Your instructions:
The output is to match the entries below character for character.

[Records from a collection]

---

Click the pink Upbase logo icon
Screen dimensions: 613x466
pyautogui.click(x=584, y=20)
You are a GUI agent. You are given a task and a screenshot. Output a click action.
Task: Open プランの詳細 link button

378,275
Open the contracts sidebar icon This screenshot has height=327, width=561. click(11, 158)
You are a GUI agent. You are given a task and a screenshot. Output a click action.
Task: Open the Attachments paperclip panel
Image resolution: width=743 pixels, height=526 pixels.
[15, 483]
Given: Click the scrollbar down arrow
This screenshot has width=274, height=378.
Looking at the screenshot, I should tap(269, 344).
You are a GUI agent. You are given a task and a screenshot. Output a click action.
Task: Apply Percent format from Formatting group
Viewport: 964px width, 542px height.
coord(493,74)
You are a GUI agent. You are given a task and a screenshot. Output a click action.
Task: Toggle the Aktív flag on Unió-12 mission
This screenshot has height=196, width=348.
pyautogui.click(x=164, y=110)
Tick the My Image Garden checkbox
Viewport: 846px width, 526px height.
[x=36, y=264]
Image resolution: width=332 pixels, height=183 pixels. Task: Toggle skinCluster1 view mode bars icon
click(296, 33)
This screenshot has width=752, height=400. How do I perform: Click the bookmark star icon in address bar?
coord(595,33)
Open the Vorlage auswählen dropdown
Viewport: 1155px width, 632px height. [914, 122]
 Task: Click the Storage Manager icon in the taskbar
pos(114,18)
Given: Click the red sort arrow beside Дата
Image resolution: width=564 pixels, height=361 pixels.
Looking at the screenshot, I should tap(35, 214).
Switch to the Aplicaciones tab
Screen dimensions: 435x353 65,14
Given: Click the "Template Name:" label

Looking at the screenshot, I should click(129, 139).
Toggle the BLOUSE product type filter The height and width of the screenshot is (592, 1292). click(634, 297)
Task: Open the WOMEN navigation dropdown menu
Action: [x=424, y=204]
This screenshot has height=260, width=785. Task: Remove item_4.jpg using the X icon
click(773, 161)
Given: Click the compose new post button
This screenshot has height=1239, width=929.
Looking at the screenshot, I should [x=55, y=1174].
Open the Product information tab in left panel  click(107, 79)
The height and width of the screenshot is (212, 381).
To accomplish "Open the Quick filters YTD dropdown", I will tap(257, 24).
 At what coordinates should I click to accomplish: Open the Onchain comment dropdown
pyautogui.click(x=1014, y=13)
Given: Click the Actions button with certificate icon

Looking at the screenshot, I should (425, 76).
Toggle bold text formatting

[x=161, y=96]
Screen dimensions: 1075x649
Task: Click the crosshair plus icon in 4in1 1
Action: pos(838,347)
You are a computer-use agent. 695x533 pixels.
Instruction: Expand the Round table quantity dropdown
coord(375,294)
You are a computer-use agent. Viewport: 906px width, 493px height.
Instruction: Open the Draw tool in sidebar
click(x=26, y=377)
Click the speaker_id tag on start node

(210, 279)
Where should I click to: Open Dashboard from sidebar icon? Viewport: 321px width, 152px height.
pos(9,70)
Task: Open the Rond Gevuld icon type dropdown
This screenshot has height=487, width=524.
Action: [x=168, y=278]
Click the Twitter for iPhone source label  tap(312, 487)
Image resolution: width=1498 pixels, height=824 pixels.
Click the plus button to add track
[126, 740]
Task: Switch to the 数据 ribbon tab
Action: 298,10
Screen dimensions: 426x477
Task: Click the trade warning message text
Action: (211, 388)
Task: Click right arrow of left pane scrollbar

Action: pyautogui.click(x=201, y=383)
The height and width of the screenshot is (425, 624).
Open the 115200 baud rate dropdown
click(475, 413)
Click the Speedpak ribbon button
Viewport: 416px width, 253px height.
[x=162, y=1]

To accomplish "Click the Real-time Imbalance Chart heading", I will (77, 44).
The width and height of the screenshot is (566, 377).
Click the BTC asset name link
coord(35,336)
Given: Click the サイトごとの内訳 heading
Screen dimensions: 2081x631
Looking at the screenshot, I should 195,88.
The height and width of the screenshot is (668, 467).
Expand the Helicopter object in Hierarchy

---

Response to this exercise:
Click the pink Upbase logo icon
Screen dimensions: 613x466
pyautogui.click(x=584, y=20)
You are a GUI agent. You are given a task and a screenshot. Output a click action.
Task: Open プランの詳細 link button

378,275
Open the contracts sidebar icon This screenshot has height=327, width=561. click(11, 158)
You are a GUI agent. You are given a task and a screenshot. Output a click action.
Task: Open the Attachments paperclip panel
Image resolution: width=743 pixels, height=526 pixels.
[15, 483]
Given: Click the scrollbar down arrow
This screenshot has width=274, height=378.
Looking at the screenshot, I should tap(269, 344).
You are a GUI agent. You are given a task and a screenshot. Output a click action.
Task: Apply Percent format from Formatting group
Viewport: 964px width, 542px height.
coord(493,74)
You are a GUI agent. You are given a task and a screenshot. Output a click action.
Task: Toggle the Aktív flag on Unió-12 mission
This screenshot has height=196, width=348.
pyautogui.click(x=164, y=110)
Tick the My Image Garden checkbox
Viewport: 846px width, 526px height.
[x=36, y=264]
Image resolution: width=332 pixels, height=183 pixels. Task: Toggle skinCluster1 view mode bars icon
click(296, 33)
This screenshot has width=752, height=400. How do I perform: Click the bookmark star icon in address bar?
coord(595,33)
Open the Vorlage auswählen dropdown
Viewport: 1155px width, 632px height. [914, 122]
 Task: Click the Storage Manager icon in the taskbar
pos(114,18)
Given: Click the red sort arrow beside Дата
Image resolution: width=564 pixels, height=361 pixels.
Looking at the screenshot, I should tap(35, 214).
Switch to the Aplicaciones tab
Screen dimensions: 435x353 65,14
Given: Click the "Template Name:" label

Looking at the screenshot, I should click(129, 139).
Toggle the BLOUSE product type filter The height and width of the screenshot is (592, 1292). click(634, 297)
Task: Open the WOMEN navigation dropdown menu
Action: [x=424, y=204]
This screenshot has height=260, width=785. Task: Remove item_4.jpg using the X icon
click(773, 161)
Given: Click the compose new post button
This screenshot has height=1239, width=929.
Looking at the screenshot, I should [x=55, y=1174].
Open the Product information tab in left panel  click(107, 79)
The height and width of the screenshot is (212, 381).
To accomplish "Open the Quick filters YTD dropdown", I will tap(257, 24).
 At what coordinates should I click to accomplish: Open the Onchain comment dropdown
pyautogui.click(x=1014, y=13)
Given: Click the Actions button with certificate icon

Looking at the screenshot, I should (425, 76).
Toggle bold text formatting

[x=161, y=96]
Screen dimensions: 1075x649
Task: Click the crosshair plus icon in 4in1 1
Action: pos(838,347)
You are a computer-use agent. 695x533 pixels.
Instruction: Expand the Round table quantity dropdown
coord(375,294)
You are a computer-use agent. Viewport: 906px width, 493px height.
Instruction: Open the Draw tool in sidebar
click(x=26, y=377)
Click the speaker_id tag on start node

(210, 279)
Where should I click to: Open Dashboard from sidebar icon? Viewport: 321px width, 152px height.
pos(9,70)
Task: Open the Rond Gevuld icon type dropdown
This screenshot has height=487, width=524.
Action: [x=168, y=278]
Click the Twitter for iPhone source label  tap(312, 487)
Image resolution: width=1498 pixels, height=824 pixels.
Click the plus button to add track
[126, 740]
Task: Switch to the 数据 ribbon tab
Action: 298,10
Screen dimensions: 426x477
Task: Click the trade warning message text
Action: (211, 388)
Task: Click right arrow of left pane scrollbar

Action: pyautogui.click(x=201, y=383)
The height and width of the screenshot is (425, 624).
Open the 115200 baud rate dropdown
click(475, 413)
Click the Speedpak ribbon button
Viewport: 416px width, 253px height.
[x=162, y=1]

To accomplish "Click the Real-time Imbalance Chart heading", I will (77, 44).
The width and height of the screenshot is (566, 377).
Click the BTC asset name link
coord(35,336)
Given: Click the サイトごとの内訳 heading
Screen dimensions: 2081x631
Looking at the screenshot, I should 195,88.
The height and width of the screenshot is (668, 467).
Expand the Helicopter object in Hierarchy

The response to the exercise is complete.